Erzieherin Gabriele Richter-Mülder arbeitet im Kindergarten, den sie selbst besuchte

Wie aus dem Bilderbuch

Es klingt fast wie eine Geschichte aus dem Bilderbuch: Als Kind besuchte die heute 58-jährige Gabriele Richter-Mülder den Kindergarten St. Peter in Duisburg-Rheinhausen. Als Schülerin absolvierte sie dort ein Praktikum und fasste den Entschluss, selbst Pädagogin zu werden. „Das wollte ich unbedingt machen“, erinnert sie sich lächelnd.
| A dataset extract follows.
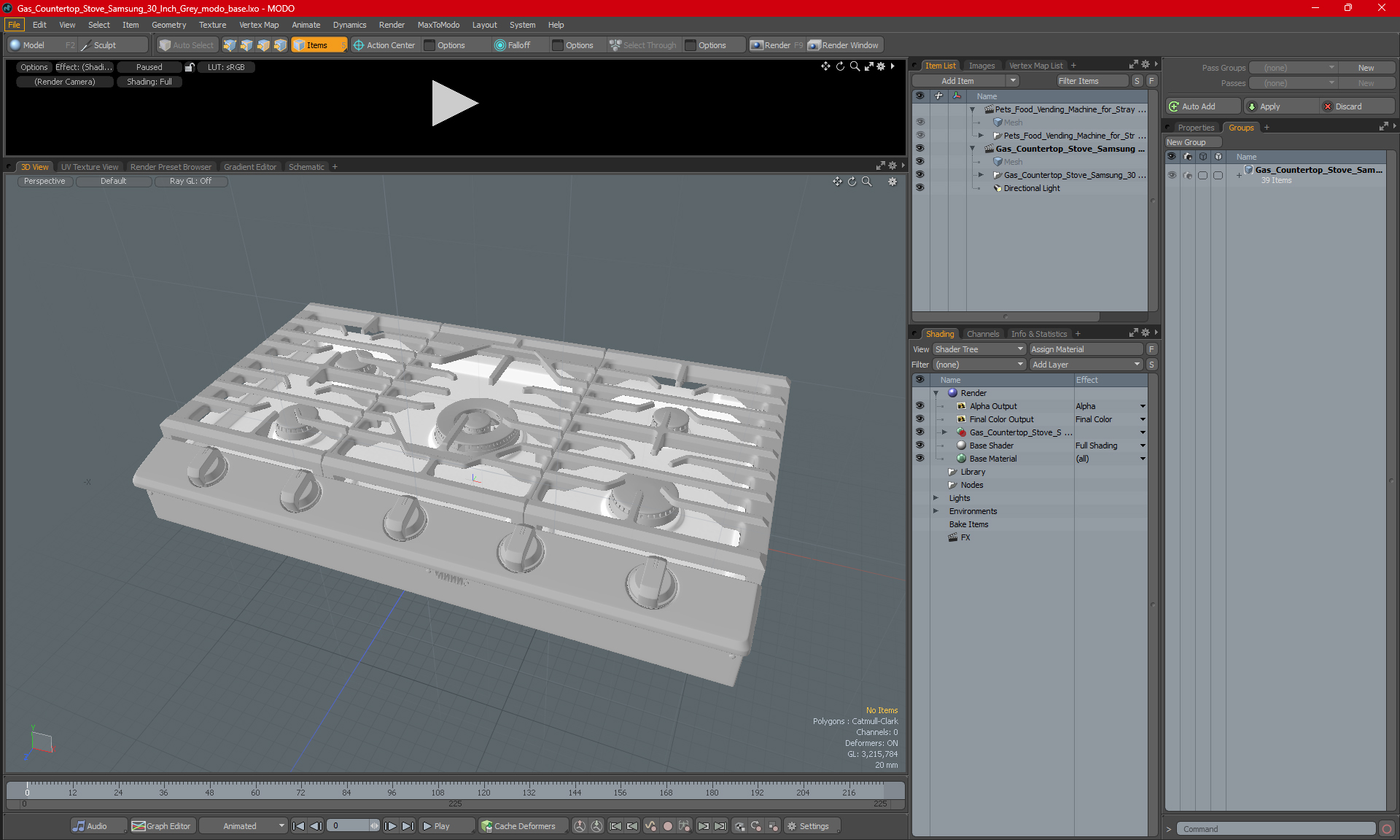Open the Audio button in timeline bar

pos(90,826)
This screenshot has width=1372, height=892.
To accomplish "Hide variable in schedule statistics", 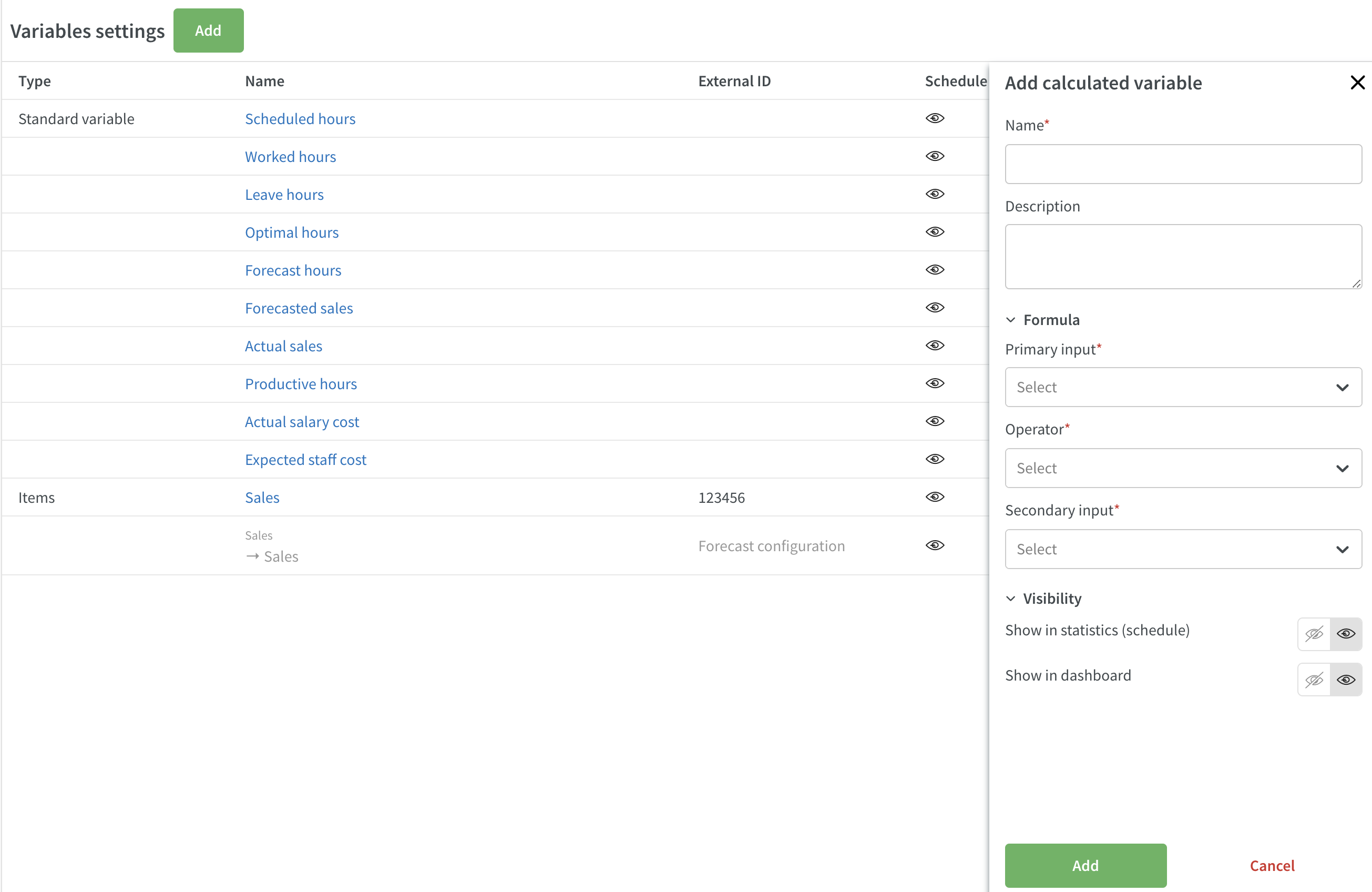I will tap(1314, 634).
Nach einer Ausbildung in einer städtischen Einrichtung wurde sie in „ihrem“ Kindergarten Erzieherin – und arbeitet dort seit inzwischen 35 Jahren. Ihren heutigen Vorgesetzten lernte sie schon früh kennen: Auch er ging als Kind in den St.-Peter-Kindergarten.

Gabriele Richter-Mülder ist eines von 27 Gesichtern, mit denen das Bistum unter dem Leitwort „Gott sei Dank für Dein Talent“ in den sozialen Netzwerken, auf Postkarten und in Fachzeitschriften um neue Mitarbeiterinnen und Mitarbeiter wirbt. Vorgeschlagen dazu wurde sie von ihrem Vorgesetzten, „als ich das gehört habe, war ich erstmal sprachlos“, sagte sie. Spannend sei es gewesen, Protagonistin einer professionellen Werbekampagne zu werden, inklusive Fotoshooting und Videodreh. „Das war ein besonderes Erlebnis“, sagt Gabriele Richter-Mülder. „Es war sehr spannend zu sehen, was es für unterschiedliche Berufsgruppen beim Bistum gibt.“ Dass man für die Kampagne keine Modells ausgesucht hat, sondern Menschen, die tatsächlich im Dienst des Bistums stehen, findet sie gut: „Ich denke, dass es glaubwürdig ist, Mitarbeiter sprechen zu lassen. Uns kann man abnehmen, was wir sagen, weil wir wirklich dahinter stehen. Durch die Kampagne habe ich die Möglichkeit, meinen Beruf und auch meinen Glauben vorzustellen.“

Sie freut sich, für die Kirche arbeiten zu können. Es gehe menschlicher und rücksichtsvoller zu als bei vielen anderen Arbeitgebern, ist sie sich sicher. Zudem gebe es „kurze Wege“, gerade dann, wenn der Kontakt zu einem Seelsorger gefragt ist. „Dann spreche ich einfach mit dem Pfarrer, der für uns zuständig ist“, erklärt die Erzieherin. Nun ist sie auf die Reaktionen gespannt, wenn sie jemand bei der Kampagne erkennt. „Meinen Kolleginnen habe ich schon das Bild gezeigt und auch sie sind sehr interessiert, wie es jetzt weitergeht“, sagt sie lachend.